Data
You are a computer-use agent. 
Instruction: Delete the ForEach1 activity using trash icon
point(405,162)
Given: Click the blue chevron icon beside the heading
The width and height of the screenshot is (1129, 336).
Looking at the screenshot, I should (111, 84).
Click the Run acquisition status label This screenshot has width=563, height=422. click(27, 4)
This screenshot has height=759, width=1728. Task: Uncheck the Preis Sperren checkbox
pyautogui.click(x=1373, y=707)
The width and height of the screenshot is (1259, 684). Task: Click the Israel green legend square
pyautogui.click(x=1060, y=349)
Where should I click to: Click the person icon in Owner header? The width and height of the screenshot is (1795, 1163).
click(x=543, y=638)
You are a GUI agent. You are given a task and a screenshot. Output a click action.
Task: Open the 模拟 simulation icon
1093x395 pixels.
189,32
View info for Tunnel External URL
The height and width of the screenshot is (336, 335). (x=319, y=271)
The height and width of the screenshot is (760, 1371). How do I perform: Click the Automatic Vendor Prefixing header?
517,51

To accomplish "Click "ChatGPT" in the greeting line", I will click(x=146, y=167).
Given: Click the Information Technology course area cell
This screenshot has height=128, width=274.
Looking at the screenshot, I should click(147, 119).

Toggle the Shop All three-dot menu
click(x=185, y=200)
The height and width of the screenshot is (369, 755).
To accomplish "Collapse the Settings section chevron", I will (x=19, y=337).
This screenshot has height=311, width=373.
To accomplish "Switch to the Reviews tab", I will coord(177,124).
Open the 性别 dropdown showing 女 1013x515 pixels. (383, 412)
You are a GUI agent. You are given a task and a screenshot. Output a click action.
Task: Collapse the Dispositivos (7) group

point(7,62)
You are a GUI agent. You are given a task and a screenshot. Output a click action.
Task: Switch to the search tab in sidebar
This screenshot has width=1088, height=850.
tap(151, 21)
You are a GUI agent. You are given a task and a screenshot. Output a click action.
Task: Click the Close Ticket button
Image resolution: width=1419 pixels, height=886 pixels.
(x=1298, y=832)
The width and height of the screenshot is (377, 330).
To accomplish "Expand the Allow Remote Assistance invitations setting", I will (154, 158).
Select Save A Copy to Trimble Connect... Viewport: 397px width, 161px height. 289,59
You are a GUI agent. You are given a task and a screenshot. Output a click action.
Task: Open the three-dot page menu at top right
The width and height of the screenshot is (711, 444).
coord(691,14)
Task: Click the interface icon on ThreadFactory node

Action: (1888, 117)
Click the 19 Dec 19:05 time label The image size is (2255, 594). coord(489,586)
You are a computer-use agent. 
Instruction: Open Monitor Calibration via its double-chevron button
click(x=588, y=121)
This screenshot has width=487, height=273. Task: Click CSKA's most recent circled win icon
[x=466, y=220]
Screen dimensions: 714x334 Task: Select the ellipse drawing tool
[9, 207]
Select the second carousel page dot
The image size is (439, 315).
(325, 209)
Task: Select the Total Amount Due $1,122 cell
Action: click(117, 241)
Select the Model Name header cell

Problem
Rewrite every entry above, swapping "GUI agent" for "screen assistant" wherever it appears and leaving everything else unchanged.

Answer to the exercise
You are a computer-use agent. 
Instruction: Delete the ForEach1 activity using trash icon
point(405,162)
Given: Click the blue chevron icon beside the heading
The width and height of the screenshot is (1129, 336).
Looking at the screenshot, I should (111, 84).
Click the Run acquisition status label This screenshot has width=563, height=422. click(27, 4)
This screenshot has height=759, width=1728. Task: Uncheck the Preis Sperren checkbox
pyautogui.click(x=1373, y=707)
The width and height of the screenshot is (1259, 684). Task: Click the Israel green legend square
pyautogui.click(x=1060, y=349)
Where should I click to: Click the person icon in Owner header? The width and height of the screenshot is (1795, 1163).
click(x=543, y=638)
You are a screen assistant. You are given a task and a screenshot. Output a click action.
Task: Open the 模拟 simulation icon
1093x395 pixels.
189,32
View info for Tunnel External URL
The height and width of the screenshot is (336, 335). (x=319, y=271)
The height and width of the screenshot is (760, 1371). How do I perform: Click the Automatic Vendor Prefixing header?
517,51

To accomplish "Click "ChatGPT" in the greeting line", I will click(x=146, y=167).
Given: Click the Information Technology course area cell
This screenshot has height=128, width=274.
Looking at the screenshot, I should click(147, 119).

Toggle the Shop All three-dot menu
click(x=185, y=200)
The height and width of the screenshot is (369, 755).
To accomplish "Collapse the Settings section chevron", I will (x=19, y=337).
This screenshot has height=311, width=373.
To accomplish "Switch to the Reviews tab", I will coord(177,124).
Open the 性别 dropdown showing 女 1013x515 pixels. (383, 412)
You are a screen assistant. You are given a task and a screenshot. Output a click action.
Task: Collapse the Dispositivos (7) group

point(7,62)
You are a screen assistant. You are given a task and a screenshot. Output a click action.
Task: Switch to the search tab in sidebar
This screenshot has width=1088, height=850.
tap(151, 21)
You are a screen assistant. You are given a task and a screenshot. Output a click action.
Task: Click the Close Ticket button
Image resolution: width=1419 pixels, height=886 pixels.
(x=1298, y=832)
The width and height of the screenshot is (377, 330).
To accomplish "Expand the Allow Remote Assistance invitations setting", I will (154, 158).
Select Save A Copy to Trimble Connect... Viewport: 397px width, 161px height. 289,59
You are a screen assistant. You are given a task and a screenshot. Output a click action.
Task: Open the three-dot page menu at top right
The width and height of the screenshot is (711, 444).
coord(691,14)
Task: Click the interface icon on ThreadFactory node

Action: (1888, 117)
Click the 19 Dec 19:05 time label The image size is (2255, 594). coord(489,586)
You are a computer-use agent. 
Instruction: Open Monitor Calibration via its double-chevron button
click(x=588, y=121)
This screenshot has width=487, height=273. Task: Click CSKA's most recent circled win icon
[x=466, y=220]
Screen dimensions: 714x334 Task: Select the ellipse drawing tool
[9, 207]
Select the second carousel page dot
The image size is (439, 315).
(325, 209)
Task: Select the Total Amount Due $1,122 cell
Action: click(117, 241)
Select the Model Name header cell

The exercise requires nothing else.